Mientras el trigo ya registra caídas sostenidas en sus rendimientos por el calor excesivo y la sequedad del suelo, los manzanos y los cerezos todavía logran sortear ese deterioro.
La razón de esa diferencia, hasta ahora poco explorada, está en una variable que suele quedar fuera de los modelos agrícolas: la dependencia de los polinizadores.
Investigadores de la Universidad Técnica de Múnich (TUM) analizaron los rendimientos de distintos cultivos en las regiones de Baja Franconia y Alta Baviera durante más de 35 años, comparando especies que se polinizan por el viento o de forma autónoma con aquellas que dependen de insectos para reproducirse.
La conclusión central del trabajo es que la dependencia de los polinizadores determina, en buena medida, cómo cada cultivo responde al calentamiento global , y que ignorar ese vínculo deja incompletas las estrategias de adaptación agrícola.

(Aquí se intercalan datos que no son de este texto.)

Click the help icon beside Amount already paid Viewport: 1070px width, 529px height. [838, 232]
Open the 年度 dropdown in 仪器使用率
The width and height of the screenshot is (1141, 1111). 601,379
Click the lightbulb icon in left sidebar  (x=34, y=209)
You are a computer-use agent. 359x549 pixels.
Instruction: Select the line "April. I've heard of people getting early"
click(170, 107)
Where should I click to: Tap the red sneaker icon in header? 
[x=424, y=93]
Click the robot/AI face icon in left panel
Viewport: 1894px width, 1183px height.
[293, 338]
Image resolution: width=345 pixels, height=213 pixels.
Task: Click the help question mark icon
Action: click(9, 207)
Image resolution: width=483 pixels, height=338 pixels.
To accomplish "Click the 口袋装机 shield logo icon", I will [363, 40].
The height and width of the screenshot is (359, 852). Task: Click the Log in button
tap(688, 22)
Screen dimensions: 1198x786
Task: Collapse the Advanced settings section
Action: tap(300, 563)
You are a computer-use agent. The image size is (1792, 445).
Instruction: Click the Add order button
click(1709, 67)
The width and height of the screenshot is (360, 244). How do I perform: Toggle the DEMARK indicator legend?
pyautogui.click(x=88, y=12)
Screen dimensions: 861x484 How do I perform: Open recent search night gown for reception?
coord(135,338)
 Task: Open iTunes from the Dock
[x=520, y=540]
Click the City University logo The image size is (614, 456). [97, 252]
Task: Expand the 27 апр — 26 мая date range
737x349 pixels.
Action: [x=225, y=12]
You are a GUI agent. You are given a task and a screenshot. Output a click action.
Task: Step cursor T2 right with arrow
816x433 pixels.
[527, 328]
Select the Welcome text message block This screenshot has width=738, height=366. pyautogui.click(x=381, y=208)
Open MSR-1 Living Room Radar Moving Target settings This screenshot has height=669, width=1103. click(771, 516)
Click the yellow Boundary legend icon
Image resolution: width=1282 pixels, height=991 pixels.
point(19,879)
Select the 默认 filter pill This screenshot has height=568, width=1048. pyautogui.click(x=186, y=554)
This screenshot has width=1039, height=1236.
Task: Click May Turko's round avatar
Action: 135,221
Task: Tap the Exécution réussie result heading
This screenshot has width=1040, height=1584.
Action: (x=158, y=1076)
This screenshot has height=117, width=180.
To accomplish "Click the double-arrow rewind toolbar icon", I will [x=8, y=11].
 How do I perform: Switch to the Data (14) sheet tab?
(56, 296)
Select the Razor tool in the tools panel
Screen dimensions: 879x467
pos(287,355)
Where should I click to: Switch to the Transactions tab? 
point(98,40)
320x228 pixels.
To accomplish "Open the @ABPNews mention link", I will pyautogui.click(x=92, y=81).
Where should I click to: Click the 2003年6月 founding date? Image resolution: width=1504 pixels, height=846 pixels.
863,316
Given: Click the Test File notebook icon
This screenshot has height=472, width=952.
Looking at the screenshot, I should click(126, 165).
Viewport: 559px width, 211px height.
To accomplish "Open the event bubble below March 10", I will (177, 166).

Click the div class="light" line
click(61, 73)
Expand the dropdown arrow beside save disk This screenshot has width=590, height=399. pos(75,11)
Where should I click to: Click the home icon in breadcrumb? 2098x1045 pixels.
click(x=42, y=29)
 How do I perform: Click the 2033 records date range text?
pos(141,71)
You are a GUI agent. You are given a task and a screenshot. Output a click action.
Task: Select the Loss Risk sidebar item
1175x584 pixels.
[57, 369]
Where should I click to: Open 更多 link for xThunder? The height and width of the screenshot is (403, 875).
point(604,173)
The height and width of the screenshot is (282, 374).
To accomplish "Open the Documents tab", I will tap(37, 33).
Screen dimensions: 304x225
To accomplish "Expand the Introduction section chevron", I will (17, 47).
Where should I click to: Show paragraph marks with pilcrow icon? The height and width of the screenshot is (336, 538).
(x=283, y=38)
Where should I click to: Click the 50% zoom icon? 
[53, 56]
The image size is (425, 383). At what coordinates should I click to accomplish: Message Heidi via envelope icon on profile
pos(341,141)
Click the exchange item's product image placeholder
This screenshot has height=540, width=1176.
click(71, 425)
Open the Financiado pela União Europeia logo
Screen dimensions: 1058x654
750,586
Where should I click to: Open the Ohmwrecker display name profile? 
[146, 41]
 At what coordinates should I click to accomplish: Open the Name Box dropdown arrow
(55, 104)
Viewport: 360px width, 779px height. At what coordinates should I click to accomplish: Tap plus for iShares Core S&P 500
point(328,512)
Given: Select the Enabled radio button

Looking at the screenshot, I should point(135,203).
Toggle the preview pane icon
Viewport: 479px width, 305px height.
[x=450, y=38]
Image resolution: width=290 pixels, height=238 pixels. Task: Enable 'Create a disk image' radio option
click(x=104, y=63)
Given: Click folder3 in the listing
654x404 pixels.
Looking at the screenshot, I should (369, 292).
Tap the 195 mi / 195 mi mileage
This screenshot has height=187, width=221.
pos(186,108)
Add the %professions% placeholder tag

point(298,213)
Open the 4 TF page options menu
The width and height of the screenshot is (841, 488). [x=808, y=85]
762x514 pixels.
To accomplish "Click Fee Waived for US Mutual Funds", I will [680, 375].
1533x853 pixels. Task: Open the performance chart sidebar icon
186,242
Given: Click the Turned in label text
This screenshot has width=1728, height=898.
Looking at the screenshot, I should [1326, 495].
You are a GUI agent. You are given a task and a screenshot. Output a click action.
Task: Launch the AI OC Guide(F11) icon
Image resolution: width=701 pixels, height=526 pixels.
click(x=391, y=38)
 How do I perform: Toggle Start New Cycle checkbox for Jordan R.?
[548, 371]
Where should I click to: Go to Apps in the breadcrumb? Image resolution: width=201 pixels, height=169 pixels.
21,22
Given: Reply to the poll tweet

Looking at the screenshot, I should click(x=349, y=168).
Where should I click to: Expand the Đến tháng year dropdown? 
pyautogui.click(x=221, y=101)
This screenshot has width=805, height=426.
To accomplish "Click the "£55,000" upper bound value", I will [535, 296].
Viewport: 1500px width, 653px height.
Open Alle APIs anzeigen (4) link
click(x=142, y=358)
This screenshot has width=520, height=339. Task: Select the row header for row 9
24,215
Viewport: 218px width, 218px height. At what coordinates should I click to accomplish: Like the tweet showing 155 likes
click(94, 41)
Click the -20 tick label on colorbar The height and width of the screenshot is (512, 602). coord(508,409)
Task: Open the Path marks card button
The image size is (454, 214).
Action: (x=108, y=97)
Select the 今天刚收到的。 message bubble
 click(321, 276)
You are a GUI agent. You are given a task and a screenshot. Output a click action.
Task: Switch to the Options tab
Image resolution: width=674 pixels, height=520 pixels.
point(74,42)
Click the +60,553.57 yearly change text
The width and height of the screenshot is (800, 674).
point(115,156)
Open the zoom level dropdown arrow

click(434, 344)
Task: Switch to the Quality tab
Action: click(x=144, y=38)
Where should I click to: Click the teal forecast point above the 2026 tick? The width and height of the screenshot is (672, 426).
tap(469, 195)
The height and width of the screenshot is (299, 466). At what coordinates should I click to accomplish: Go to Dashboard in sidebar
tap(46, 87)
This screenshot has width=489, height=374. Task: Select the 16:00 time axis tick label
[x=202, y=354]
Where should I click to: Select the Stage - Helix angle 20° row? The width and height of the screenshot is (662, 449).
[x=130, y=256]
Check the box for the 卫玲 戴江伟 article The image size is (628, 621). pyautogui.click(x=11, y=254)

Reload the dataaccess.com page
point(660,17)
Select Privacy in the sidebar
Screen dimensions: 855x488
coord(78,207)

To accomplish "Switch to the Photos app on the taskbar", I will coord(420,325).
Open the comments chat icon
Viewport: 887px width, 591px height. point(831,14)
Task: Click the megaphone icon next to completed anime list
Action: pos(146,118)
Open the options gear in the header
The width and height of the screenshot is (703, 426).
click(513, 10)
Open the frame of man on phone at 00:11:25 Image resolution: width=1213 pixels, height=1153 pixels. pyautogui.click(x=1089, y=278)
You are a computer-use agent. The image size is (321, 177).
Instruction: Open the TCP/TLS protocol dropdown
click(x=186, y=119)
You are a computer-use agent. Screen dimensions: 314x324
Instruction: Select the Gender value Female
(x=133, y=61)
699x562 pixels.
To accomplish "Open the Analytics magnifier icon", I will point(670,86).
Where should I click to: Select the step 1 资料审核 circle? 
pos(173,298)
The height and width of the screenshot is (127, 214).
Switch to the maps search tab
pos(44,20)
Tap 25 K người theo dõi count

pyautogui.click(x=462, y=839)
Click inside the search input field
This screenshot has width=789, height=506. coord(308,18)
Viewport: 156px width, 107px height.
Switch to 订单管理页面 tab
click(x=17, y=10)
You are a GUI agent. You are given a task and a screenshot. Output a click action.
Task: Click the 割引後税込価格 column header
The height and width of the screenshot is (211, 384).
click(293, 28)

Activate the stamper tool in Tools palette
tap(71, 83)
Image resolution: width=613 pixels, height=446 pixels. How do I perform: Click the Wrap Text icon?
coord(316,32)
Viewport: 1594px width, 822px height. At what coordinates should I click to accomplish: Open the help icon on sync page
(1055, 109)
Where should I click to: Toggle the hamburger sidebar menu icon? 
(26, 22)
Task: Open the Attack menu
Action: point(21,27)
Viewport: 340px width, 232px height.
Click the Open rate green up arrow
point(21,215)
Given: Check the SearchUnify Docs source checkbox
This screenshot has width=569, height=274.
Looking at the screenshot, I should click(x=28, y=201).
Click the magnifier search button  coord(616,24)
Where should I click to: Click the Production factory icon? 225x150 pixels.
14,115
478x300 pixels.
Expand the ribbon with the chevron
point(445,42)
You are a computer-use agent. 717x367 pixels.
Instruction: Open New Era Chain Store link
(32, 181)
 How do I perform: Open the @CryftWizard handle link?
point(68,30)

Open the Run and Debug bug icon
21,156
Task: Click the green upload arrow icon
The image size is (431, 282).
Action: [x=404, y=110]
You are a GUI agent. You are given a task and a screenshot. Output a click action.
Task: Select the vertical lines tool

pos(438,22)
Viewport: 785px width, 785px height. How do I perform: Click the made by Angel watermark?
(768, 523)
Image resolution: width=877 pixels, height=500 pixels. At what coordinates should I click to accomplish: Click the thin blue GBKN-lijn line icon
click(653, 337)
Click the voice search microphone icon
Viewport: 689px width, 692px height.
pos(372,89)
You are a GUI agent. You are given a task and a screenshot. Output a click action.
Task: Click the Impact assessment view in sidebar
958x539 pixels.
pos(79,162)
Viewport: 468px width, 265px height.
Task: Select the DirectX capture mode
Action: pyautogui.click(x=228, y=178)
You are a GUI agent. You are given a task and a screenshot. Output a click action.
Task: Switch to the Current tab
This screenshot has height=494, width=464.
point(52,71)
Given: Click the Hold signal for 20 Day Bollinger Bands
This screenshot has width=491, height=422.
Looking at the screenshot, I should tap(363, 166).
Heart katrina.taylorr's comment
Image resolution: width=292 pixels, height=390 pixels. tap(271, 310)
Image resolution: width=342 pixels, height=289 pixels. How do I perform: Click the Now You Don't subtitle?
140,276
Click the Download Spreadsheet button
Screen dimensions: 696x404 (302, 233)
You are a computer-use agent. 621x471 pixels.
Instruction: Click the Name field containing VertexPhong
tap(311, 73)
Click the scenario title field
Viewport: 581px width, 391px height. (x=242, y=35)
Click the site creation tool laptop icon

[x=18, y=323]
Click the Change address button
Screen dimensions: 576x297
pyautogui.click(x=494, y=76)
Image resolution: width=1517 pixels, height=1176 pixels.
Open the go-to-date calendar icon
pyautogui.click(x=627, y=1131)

Los resultados se publican en un estudio aparecido en la revista Ecology and Evolution , firmado por Paula Prucker , Johannes Kollmann y Sara Diana Leonhardt , que examina trigo, manzanas y cerezas como casos representativos de dos lógicas distintas: la de los cultivos que prescinden de la fauna polinizadora y la de los que no pueden prescindir de ella.
El trigo ya superó su techo climático; los frutales aún no El trigo es el caso más claro de cultivo en retroceso .
Las temperaturas actuales en las regiones estudiadas ya superan el umbral en el que la planta produce con eficiencia: el suelo seco y el calor hacen que los granos sean más pequeños y que haya menos de ellos por planta.
Los avances tecnológicos en agricultura, como las variedades mejoradas, los fertilizantes y la maquinaria de precisión, han permitido compensar parte de esas pérdidas hasta ahora, pero el comunicado de prensa de la TUM advierte que esa compensación, al menos para los cultivos que no dependen de polinizadores, está mostrando signos de agotamiento.
Los árboles frutales, en cambio, todavía no exhiben ese deterioro .
La hipótesis de los investigadores es que las temperaturas más cálidas han reducido el daño por heladas tardías, ese fenómeno en el que una ola de frío fuera de temporada destruye los brotes y flores recién abiertas.
Al disminuir ese riesgo, los árboles florecen con mayor éxito y producen más fruta.
Sin embargo, ese margen de ventaja tiene un límite.
“Si el clima sigue calentándose, los cultivos dependientes de polinizadores enfrentarán un doble estrés”, afirmó Leonhardt, profesora de interacciones planta-insecto de la TUM, según el comunicado de prensa.